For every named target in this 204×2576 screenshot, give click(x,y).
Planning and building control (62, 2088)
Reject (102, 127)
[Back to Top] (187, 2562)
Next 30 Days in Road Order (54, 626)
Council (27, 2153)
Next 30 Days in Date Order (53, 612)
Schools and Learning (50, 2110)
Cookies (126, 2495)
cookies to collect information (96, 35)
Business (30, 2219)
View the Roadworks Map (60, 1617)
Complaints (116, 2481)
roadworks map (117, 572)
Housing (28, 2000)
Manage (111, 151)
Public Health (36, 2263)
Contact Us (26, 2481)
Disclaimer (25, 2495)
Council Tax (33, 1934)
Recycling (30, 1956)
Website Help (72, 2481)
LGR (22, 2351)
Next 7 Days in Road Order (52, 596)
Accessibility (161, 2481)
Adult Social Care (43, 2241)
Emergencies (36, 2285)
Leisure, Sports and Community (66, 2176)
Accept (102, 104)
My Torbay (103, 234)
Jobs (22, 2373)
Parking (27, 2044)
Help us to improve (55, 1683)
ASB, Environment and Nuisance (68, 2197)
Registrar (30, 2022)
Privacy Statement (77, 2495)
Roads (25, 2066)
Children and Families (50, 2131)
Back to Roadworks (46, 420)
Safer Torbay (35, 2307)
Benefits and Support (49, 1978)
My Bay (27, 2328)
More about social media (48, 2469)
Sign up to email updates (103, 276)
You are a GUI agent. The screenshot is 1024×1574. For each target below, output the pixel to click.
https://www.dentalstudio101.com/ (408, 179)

==

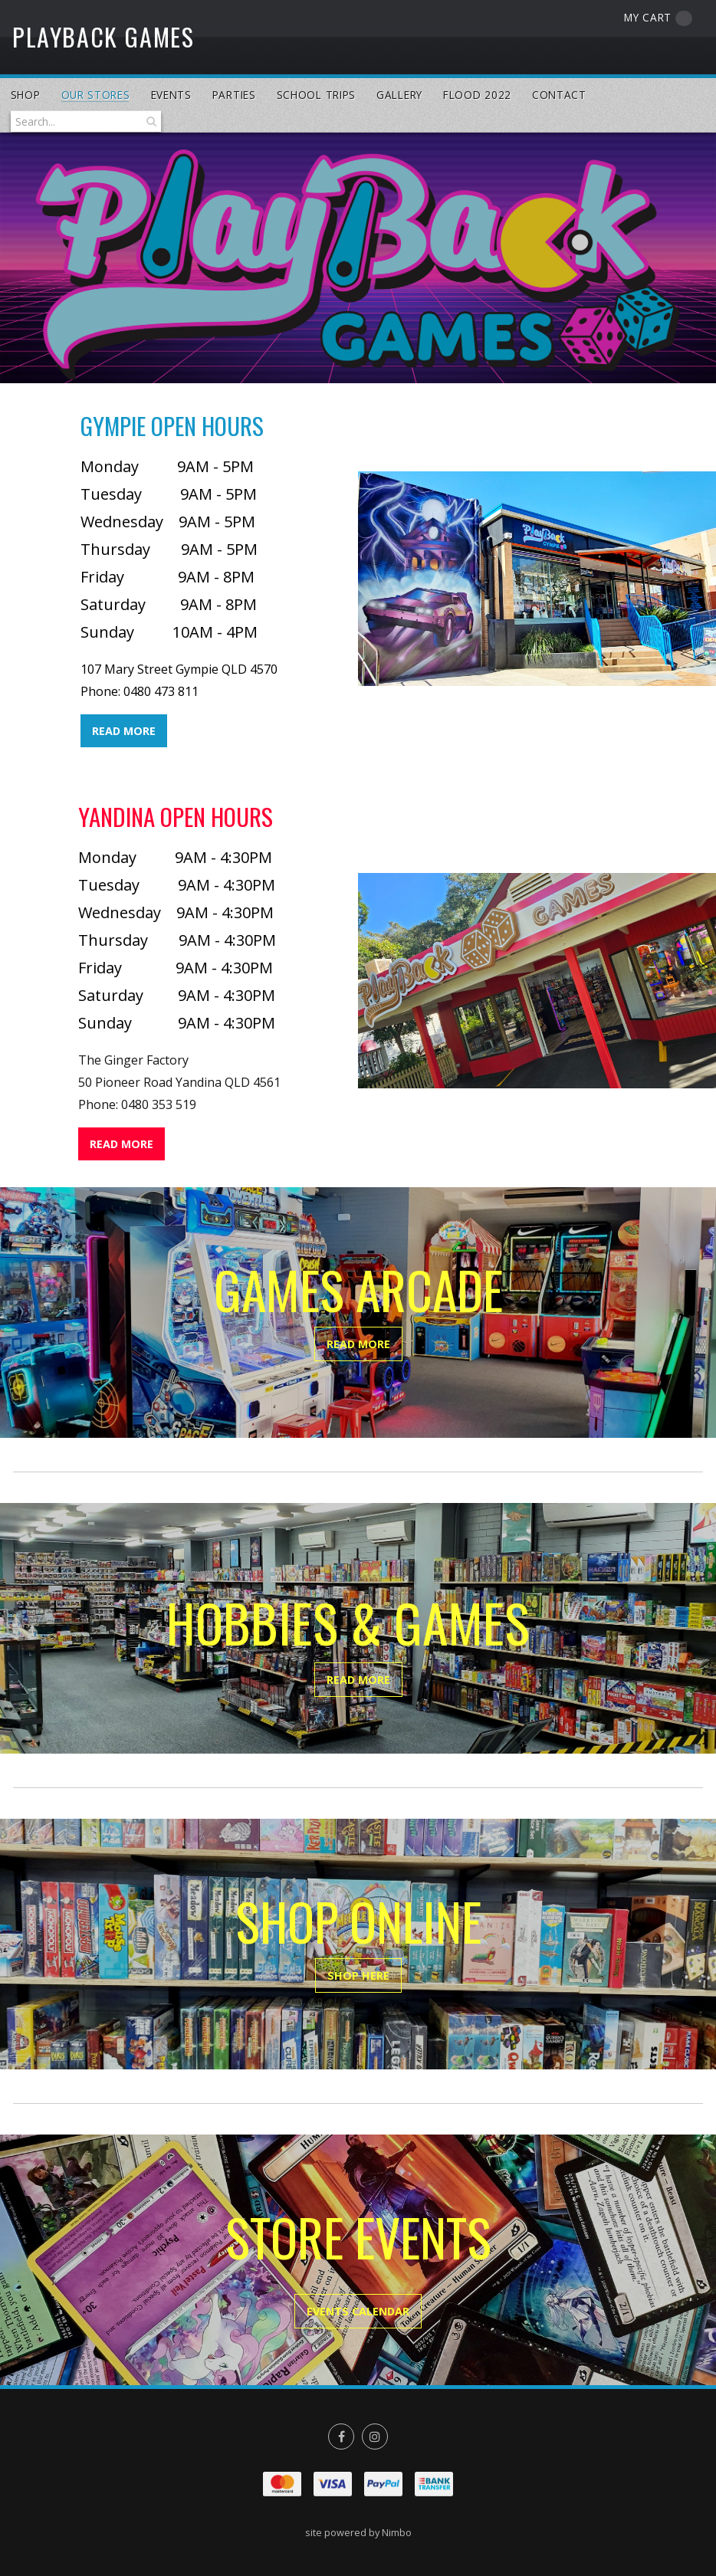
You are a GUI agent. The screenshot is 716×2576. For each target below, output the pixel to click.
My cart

● GIVEN REQUEST: Switch "Torbay" to "Paignton" in everything from the line containing "cookies to collect information (96, 35)" down to the line containing "Sign up to email updates (103, 276)", and write out those lines with nothing else changed.

● SOLUTION BELOW:
cookies to collect information (96, 35)
Business (30, 2219)
View the Roadworks Map (60, 1617)
Complaints (116, 2481)
roadworks map (117, 572)
Housing (28, 2000)
Manage (111, 151)
Public Health (36, 2263)
Contact Us (26, 2481)
Disclaimer (25, 2495)
Council Tax (33, 1934)
Recycling (30, 1956)
Website Help (72, 2481)
LGR (22, 2351)
Next 7 Days in Road Order (52, 596)
Accessibility (161, 2481)
Adult Social Care (43, 2241)
Emergencies (36, 2285)
Leisure, Sports and Community (66, 2176)
Accept (102, 104)
My Paignton (103, 234)
Jobs (22, 2373)
Parking (27, 2044)
Help us to improve (55, 1683)
ASB, Environment and Nuisance (68, 2197)
Registrar (30, 2022)
Privacy Statement (77, 2495)
Roads (25, 2066)
Children and Families (50, 2131)
Back to Roadworks (46, 420)
Safer Paignton (35, 2307)
Benefits and Support (49, 1978)
My Bay (27, 2328)
More about social media (48, 2469)
Sign up to email updates (103, 276)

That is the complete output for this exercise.